China, India, Vietnam, Bangladesh, and Cambodia became engines of a “fast-fashion” revolution, eroding wages and working conditions in countries and regions that once had strong labor movements: the Philippines, Mexico, Central America, and the United States. Garment workers speak of “a global race to the bottom,” says Filipina organizer Asuncion Binos. “We in the Philippines have come a long way down.” By the 2010s, countries with decent wage and labor protections could only compete if they established export zones where strikes were banned and labor regulations suspended. Global lenders offered rewards for creating “special economic zones.”

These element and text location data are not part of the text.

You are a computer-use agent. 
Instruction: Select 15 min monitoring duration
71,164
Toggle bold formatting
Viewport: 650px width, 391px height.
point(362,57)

The garment workers’ musical group the Messenger Band sings about the process as it unfolded in Cambodia. “Donors give aid loans but with conditions attached. The debt ties the hands of our government. This is not a destiny. Many countries have suffered. . . . The loans look good but they are chains around our necks. We must stand up for freedom.”1
One condition global lenders imposed was that countries privatize their healthcare, energy, education, and even water systems. The effects were harsh. In a song called “Suffer from Privatization,” Vun Em sings: “The private sector now controls everything. Services are expensive, so how can we survive? Hospitals, electricity, and roads. The government gave everything away. The prices increase constantly.” Private companies “pay our wages, determine our hours, and charge us for the places we sleep, the water we drink, and pollute the air we breathe.” In a music video to accompany that song, Vun Em wears a headband inscribed with the Khmer word for “freedom.” At concerts, audiences sometimes stand and sing: “We must stand up for freedom.”2
Garment workers in Cambodia, Bangladesh, China, and Vietnam understand that they are small pieces in a global game. The garment industry tripled in size and value between 2005 and 2015. Certain brands became visible markers of success, worn proudly by affluent women and men worldwide.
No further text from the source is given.